A diferencia de lo que sucederá después, aquí los espectadores no pueden ingresar a las obras; sólo miran desde el espacio que les ha sido asignado en el exterior de éstas. Esto permite que, mientras esperan su turno, asistan al acto de observación de los demás. Se establece de esta manera una situación especular mediante la cual el futuro mirón toma conciencia del acto que está por llevar a cabo. En las próximas instalaciones será un espejo, por lo general, el encargado de enfrentar al público con sus propias acciones.

En The View aparece por primera vez un componente narrativo fuerte, que será poco frecuente en el trabajo posterior de Erlich, pero que se hace indispensable para sostener la mirada durante un tiempo prudencial. Con la reaparición del video en sus obras recientes, la narrativa vuelve a ocupar un lugar destacado, pero ésta se basa ahora en una suerte de temporalidad cíclica y repetitiva, en la cual se va diluyendo el interés por la progresión de las imágenes (Subway, 2009; Elevator Pitch, 2011; entre otras).

De hecho, la utilización de la imagen electrónica en las obras de Leandro Erlich es menos narrativa que espacial. En consonancia con el resto de su producción, el video introduce un ámbito virtual, un espacio-otro trasladado a la galería, generalmente mediante un marco o decorado que lo adapta a las exigencias de una escena. Las secuencias audiovisuales – que muchas veces no poseen sonido – se ajustan a los parámetros de la verosimilitud cinematográfica en tanto ella es la responsable de lo que consideramos realista. Pero no hay un uso argumental del medio. En todo caso, es el marco que cobija al video el que aporta los elementos necesarios para que éste adquiera carácter narrativo (en su mayoría, los videos simulan estar del otro lado de una ventana, en un espacio adyacente).

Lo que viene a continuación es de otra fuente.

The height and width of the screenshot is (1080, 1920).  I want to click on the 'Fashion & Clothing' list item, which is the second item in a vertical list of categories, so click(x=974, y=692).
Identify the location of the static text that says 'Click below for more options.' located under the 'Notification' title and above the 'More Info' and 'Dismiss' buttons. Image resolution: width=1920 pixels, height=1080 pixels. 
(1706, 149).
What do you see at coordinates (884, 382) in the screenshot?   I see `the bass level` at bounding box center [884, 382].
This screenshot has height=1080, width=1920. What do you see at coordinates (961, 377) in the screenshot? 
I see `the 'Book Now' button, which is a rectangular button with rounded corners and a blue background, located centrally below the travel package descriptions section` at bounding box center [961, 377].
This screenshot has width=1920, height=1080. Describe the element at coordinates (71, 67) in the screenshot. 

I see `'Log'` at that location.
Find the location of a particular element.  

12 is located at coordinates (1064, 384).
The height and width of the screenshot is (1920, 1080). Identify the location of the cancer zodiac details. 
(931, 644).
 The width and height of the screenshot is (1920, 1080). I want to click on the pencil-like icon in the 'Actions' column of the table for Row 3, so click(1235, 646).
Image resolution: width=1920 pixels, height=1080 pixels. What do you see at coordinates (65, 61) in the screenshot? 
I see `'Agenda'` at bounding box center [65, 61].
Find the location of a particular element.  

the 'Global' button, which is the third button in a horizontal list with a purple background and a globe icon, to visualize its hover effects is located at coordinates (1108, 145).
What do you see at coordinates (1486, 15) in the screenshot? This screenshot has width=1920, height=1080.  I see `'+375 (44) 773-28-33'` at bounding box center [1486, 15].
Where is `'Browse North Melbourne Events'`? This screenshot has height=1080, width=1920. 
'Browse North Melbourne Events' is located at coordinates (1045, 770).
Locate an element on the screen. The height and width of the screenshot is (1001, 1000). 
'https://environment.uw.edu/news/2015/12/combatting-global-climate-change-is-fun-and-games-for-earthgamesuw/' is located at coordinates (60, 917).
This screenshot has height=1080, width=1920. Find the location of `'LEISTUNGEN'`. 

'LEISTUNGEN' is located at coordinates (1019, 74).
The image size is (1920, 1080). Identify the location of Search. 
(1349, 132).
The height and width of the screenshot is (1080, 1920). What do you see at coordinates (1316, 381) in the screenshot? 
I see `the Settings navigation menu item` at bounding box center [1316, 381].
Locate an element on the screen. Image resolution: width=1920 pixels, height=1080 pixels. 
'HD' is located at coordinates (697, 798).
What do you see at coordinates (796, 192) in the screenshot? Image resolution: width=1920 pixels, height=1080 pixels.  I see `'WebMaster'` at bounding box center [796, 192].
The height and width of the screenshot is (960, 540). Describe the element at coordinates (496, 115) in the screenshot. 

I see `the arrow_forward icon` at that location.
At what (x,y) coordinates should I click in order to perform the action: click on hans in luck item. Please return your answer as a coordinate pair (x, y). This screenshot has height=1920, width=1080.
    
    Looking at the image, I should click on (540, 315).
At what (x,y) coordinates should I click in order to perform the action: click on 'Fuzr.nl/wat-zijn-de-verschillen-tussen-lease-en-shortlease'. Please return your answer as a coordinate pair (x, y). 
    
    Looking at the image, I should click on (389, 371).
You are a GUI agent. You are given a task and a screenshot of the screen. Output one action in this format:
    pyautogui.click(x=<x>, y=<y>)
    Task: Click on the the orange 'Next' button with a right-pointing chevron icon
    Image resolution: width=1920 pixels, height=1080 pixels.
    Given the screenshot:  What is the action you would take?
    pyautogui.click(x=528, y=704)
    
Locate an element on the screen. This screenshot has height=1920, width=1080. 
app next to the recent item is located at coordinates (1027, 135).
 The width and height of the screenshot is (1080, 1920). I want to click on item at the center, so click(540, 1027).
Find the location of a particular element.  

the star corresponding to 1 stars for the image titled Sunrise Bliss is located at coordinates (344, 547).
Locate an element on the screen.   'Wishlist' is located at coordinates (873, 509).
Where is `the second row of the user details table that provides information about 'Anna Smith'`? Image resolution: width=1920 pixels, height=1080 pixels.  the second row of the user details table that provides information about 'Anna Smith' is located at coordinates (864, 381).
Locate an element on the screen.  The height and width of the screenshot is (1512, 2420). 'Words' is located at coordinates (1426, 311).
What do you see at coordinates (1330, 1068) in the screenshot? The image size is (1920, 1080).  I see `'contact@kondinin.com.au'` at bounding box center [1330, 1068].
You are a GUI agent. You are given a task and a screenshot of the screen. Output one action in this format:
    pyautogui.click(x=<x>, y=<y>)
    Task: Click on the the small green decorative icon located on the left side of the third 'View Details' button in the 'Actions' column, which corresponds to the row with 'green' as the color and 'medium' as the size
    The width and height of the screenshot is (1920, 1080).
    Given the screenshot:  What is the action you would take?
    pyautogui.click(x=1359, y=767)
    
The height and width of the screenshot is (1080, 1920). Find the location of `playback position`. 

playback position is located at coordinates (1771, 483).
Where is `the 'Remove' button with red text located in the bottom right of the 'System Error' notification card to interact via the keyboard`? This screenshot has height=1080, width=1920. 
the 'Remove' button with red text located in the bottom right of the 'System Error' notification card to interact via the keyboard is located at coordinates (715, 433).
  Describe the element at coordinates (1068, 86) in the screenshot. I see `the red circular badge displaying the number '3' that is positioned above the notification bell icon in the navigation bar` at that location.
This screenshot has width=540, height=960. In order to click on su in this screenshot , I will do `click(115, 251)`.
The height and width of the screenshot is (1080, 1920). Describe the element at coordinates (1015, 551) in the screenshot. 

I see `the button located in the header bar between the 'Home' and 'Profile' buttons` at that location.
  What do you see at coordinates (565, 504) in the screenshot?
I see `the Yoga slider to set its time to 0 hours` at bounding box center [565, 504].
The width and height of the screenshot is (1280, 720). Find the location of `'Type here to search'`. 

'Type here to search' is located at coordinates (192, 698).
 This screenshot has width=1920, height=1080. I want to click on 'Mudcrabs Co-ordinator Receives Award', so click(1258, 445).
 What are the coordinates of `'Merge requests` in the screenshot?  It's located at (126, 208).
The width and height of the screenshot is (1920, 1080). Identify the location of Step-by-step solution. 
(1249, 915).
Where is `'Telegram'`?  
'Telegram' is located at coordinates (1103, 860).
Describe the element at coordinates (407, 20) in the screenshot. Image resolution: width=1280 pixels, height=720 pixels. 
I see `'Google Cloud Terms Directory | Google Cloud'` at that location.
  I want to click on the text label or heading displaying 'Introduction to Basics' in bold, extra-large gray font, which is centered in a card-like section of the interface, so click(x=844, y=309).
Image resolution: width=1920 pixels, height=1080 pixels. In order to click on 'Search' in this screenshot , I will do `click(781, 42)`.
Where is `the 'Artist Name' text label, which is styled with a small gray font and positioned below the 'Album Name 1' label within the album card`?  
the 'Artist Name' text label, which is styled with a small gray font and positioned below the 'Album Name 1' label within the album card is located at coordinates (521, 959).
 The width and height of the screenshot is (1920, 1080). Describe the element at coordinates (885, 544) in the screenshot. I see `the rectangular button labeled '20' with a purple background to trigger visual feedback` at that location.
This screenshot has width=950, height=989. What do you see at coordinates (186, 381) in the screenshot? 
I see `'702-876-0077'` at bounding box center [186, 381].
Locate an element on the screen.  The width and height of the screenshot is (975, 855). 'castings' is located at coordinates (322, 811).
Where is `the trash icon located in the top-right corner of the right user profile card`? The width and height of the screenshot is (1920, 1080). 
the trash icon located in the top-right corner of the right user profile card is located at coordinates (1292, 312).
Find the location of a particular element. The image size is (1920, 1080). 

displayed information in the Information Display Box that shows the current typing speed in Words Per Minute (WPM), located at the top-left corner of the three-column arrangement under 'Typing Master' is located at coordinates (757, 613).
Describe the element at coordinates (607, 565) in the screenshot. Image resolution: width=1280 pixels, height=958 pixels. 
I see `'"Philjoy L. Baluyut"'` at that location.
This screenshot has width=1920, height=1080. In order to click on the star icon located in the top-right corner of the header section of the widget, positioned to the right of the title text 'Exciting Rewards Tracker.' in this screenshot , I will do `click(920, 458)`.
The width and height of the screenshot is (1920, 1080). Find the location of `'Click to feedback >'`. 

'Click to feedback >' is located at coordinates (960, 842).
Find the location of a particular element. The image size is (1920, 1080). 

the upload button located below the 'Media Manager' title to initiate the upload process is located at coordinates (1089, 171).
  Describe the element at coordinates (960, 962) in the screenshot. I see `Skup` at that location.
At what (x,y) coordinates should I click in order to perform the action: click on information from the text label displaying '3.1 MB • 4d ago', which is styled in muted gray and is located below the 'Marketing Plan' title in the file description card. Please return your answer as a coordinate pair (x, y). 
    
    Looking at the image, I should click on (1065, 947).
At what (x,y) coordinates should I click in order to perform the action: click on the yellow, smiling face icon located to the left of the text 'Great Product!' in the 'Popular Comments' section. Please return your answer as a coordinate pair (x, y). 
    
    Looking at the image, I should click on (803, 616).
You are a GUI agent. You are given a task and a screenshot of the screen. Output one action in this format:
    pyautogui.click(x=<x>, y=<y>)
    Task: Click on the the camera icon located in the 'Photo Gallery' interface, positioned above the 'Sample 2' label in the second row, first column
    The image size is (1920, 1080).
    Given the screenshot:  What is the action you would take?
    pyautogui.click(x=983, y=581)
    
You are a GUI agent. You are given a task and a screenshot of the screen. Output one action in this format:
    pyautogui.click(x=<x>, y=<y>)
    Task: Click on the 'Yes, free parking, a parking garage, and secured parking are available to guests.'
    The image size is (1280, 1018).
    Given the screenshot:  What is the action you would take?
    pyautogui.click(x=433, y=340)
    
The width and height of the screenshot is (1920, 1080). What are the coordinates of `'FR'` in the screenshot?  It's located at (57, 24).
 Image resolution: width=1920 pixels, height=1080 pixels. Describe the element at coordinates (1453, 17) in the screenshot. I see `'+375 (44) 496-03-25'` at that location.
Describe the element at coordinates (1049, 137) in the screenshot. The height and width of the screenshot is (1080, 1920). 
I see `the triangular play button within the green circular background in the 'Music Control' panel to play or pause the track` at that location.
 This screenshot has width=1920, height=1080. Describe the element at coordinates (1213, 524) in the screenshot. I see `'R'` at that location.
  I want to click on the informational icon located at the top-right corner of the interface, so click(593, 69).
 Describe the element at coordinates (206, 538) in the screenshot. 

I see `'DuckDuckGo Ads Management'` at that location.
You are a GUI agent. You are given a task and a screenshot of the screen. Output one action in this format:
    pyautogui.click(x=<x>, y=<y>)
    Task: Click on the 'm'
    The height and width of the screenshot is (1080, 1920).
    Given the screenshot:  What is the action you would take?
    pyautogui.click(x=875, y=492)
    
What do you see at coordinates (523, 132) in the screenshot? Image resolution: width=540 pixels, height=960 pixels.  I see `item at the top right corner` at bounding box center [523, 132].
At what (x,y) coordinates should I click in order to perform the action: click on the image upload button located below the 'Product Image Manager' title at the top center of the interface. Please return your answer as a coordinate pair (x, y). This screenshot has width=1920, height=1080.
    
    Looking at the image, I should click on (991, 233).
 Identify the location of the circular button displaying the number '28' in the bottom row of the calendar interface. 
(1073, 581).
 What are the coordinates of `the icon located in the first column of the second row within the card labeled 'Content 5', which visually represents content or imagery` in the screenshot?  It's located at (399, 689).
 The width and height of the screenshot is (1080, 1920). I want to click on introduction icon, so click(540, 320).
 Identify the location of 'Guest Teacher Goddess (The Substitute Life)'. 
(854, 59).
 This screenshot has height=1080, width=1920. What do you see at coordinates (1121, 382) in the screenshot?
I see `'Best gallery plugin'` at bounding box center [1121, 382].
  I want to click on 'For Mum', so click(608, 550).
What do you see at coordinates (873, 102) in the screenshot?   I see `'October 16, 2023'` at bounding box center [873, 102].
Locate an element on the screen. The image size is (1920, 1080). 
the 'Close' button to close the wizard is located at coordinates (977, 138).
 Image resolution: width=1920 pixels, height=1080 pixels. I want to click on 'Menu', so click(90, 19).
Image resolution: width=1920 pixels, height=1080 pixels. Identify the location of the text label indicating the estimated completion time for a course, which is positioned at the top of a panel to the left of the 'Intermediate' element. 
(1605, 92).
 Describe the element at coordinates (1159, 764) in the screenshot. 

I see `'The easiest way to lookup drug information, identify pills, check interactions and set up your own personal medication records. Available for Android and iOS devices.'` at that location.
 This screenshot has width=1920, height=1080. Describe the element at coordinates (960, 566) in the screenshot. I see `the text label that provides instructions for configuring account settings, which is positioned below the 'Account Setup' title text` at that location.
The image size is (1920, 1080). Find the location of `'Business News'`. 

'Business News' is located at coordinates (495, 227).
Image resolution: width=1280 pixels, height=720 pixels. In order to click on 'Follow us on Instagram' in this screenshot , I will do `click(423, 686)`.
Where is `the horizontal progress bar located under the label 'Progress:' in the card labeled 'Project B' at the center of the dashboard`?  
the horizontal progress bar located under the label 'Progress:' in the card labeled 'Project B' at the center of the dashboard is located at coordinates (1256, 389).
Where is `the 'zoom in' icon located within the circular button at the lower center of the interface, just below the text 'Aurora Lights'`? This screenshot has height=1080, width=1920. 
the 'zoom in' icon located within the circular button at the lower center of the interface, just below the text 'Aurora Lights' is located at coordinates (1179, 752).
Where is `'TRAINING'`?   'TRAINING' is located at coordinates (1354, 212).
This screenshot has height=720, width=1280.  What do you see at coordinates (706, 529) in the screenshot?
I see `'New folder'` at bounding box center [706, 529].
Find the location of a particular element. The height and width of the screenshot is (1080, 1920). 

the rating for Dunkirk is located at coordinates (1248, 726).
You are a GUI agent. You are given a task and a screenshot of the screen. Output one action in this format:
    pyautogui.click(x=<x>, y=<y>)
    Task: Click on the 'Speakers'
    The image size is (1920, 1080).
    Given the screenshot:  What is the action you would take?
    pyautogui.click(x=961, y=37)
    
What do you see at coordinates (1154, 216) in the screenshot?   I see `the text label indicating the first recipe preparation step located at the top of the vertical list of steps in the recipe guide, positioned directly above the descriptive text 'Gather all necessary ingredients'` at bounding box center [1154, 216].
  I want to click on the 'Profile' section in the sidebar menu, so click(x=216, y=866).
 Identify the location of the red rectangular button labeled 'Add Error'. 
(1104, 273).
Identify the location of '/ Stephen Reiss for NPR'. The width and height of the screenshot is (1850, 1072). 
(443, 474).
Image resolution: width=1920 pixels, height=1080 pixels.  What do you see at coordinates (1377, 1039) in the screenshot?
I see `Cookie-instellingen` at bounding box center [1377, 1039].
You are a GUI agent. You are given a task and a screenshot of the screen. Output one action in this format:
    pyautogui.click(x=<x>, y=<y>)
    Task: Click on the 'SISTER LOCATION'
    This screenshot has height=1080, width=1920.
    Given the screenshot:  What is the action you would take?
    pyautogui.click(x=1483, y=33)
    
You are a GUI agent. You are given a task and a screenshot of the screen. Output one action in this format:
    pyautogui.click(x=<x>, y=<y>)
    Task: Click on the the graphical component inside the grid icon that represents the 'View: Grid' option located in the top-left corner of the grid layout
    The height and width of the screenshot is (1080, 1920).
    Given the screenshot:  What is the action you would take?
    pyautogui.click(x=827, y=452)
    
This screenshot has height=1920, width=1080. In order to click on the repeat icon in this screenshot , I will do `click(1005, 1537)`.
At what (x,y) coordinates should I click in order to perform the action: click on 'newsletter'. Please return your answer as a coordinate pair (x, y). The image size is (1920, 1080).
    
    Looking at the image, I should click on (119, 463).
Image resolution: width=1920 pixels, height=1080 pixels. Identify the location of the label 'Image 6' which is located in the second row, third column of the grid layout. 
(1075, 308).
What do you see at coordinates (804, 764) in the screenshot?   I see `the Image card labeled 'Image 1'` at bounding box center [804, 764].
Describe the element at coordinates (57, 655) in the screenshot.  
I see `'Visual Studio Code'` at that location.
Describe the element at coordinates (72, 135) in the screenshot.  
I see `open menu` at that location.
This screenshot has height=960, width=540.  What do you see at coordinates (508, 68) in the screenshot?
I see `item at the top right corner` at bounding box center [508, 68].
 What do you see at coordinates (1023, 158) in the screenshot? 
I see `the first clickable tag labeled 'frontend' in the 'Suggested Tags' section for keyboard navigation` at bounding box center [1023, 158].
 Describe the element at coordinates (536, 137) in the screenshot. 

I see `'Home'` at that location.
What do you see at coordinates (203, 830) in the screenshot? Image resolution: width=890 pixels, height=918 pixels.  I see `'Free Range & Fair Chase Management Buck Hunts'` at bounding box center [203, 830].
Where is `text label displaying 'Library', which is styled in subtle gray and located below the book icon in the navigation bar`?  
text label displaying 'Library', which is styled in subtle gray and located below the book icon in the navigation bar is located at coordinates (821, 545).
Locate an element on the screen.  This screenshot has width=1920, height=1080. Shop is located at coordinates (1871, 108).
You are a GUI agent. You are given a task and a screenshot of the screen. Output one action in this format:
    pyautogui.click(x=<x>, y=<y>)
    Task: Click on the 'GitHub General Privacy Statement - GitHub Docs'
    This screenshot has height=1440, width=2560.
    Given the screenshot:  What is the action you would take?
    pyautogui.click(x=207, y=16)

La abominación de los espejos
Con la producción de El living (1998), Leandro Erlich adquiere el impulso definitivo que lo ubica en el camino hacia la madurez estética y conceptual. Aquí la arquitectura cobra protagonismo y el espectador pasa a ser un agente exploratorio que, engañado en su aproximación primera, debe reajustar su lectura hacia la comprensión de los mecanismos que gobiernan su mirada.

La instalación muestra un living cuya pared presenta dos aberturas: una de ellas es un espejo que refleja la habitación mientras la otra es una ventana que se abre hacia un cuarto exactamente igual al primero pero invertido, a la manera de un espejo en el cual no aparece la imagen del espectador. El descubrimiento de este espejo que no refleja es estremecedor y en algún punto siniestro. En el cuento Tlön, Uqbar, Orbis Tertius, Jorge Luis Borges ponía en boca de su amigo Adolfo Bioy Casares una frase igualmente inquietante: “Los espejos y la cópula son abominables, porque multiplican el número de los hombres”.2 ¿A qué se debe el carácter abominable de la reproducción?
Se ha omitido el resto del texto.